My last(#39) should have been to S.R.#38, not S.R.#37, obviously.

Apparently, yonason has yet to notice that I am not the author of the blog “Jihad Watch Watch”, and thus my links to posts on that blog are not self-promotion (which seems to be his main gripe, for some odd reason). Apart from that, he seems reluctant to comment on the points raised by the author of that blog, and he simply ignores the quote I provided from the blogger Lawrence Auster.

Because the problem with Spencer is that he is unwilling to draw the natural conclusions from his own vast knowledge. For instance, why can’t he just admit that Islam cannot be reformed, instead of being evasive and present the nonsensical “challenge” to Muslims to reform it even as his knowledge makes it clear that Islamic reform is indeed impossible?

Here (as I referenced above) Spencer specifically says that Islam is the problem, and he says it in several ways that illustrate how we should go about dealing with it. And, yes, he also postulates, theoretically, that there may be moderate Muslim “reformers” and that we should be looking for them, but then asks (I paraphrase) “If they are out there, then why the hell can’t we find them?”

Your accusations are false.

(I don’t care that it’s not your website.

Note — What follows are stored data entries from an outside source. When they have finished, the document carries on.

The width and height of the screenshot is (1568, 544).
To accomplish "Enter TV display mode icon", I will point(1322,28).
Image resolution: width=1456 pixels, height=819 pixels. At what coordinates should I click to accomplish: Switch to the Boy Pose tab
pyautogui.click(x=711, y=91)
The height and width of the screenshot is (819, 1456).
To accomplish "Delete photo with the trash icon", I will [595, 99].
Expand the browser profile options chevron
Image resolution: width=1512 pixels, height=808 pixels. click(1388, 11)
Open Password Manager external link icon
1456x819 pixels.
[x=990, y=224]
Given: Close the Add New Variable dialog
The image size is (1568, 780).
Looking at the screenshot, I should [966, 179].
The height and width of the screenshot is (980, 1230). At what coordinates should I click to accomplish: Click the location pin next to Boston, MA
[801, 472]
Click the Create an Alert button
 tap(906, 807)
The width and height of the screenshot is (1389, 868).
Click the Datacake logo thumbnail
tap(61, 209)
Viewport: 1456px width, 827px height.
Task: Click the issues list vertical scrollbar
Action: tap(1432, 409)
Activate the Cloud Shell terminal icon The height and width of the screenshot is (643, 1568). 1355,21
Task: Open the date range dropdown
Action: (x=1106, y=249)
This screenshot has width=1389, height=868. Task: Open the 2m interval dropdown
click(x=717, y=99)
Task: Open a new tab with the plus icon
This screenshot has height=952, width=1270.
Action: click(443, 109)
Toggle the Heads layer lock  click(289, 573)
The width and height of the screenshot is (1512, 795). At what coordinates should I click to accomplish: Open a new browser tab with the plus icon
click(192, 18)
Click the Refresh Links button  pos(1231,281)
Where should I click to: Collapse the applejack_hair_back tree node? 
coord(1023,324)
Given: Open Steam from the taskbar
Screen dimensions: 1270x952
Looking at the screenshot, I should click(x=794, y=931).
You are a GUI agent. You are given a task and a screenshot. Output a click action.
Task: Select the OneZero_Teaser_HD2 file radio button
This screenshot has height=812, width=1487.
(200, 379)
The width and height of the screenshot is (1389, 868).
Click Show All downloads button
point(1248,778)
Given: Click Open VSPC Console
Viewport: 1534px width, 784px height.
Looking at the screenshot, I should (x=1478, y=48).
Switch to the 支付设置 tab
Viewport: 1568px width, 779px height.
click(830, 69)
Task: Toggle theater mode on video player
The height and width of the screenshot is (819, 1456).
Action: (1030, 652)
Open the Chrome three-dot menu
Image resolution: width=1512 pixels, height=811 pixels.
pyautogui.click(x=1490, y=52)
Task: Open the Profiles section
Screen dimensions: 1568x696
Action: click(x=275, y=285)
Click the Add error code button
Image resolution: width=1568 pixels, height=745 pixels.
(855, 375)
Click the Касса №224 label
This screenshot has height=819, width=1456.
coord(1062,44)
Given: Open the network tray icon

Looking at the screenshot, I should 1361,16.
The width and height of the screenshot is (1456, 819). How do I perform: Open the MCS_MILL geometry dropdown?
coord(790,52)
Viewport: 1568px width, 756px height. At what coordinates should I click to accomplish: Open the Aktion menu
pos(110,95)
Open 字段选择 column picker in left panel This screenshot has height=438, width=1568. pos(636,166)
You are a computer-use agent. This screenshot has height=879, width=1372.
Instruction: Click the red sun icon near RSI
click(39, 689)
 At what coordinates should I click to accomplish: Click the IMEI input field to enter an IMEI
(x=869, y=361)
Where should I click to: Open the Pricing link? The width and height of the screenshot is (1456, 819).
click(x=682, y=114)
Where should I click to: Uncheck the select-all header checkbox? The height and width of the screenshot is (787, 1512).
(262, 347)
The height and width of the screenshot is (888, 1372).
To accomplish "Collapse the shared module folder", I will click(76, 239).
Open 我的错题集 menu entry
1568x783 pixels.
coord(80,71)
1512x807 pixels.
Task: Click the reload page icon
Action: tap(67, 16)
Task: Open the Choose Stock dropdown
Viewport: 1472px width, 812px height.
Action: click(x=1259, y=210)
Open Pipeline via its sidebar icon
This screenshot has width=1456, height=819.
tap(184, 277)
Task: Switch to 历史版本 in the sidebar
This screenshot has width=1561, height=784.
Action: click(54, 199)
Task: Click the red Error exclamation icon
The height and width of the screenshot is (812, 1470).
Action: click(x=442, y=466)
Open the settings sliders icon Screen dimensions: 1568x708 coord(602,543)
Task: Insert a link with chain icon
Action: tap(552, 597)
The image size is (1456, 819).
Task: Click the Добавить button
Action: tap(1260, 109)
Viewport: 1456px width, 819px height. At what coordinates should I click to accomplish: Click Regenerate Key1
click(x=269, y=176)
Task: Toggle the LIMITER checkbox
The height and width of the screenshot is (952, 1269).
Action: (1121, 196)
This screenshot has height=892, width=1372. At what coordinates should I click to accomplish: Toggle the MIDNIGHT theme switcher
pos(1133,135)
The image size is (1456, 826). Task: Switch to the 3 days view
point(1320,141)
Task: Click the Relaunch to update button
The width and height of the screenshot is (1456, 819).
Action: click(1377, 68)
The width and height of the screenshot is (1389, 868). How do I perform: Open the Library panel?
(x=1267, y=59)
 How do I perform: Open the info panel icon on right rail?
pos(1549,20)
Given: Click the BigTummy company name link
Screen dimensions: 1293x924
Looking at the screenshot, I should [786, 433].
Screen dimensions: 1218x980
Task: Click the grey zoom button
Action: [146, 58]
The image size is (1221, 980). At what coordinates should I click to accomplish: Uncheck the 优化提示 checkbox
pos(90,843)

You are the one who came here making those ridiculous assertions, so as far as I’m concerened you own them.)

You tell us not to listen to Spencer. That’s a “plan?” And it will accomplish, …what? All you would succeed in doing is subverting the most coherent voice of alarm which spells out what we need to look for to resist it, and replacing it with an irrational one of panic, at best.

Your thesis is dreck.

F- for the course.

And, yes, he also postulates, theoretically, that there may be moderate Muslim “reformers” and that we should be looking for them, but then asks (I paraphrase) “If they are out there, then why the hell can’t we find them?”

So Spencer asks the question, but does he actually answer his own question? I haven’t checked the link provided by yonason, but judging by Spencer’s usual behaviour, it is safe to assume that he doesn’t. And even in the unlikely event that he does so this time around (which would be a very welcome change for the better), the problem with Spencer is that he usually doesn’t.

You tell us not to listen to Spencer.

This is simply not true, in fact I must acknowledge that as far as knowledge about Islam goes, there are few that are better than Spencer. What I try to point out are the shortcomings of Spencer – indeed, even Spencer has his faults, and there is nothing wrong with pointing them out.



Wordsmith, excellent, interesting post. My compliments. Of some of my most caustic generalizations about this site, you are living, writing proof against.

Thanks for taking the time to read it, Tom.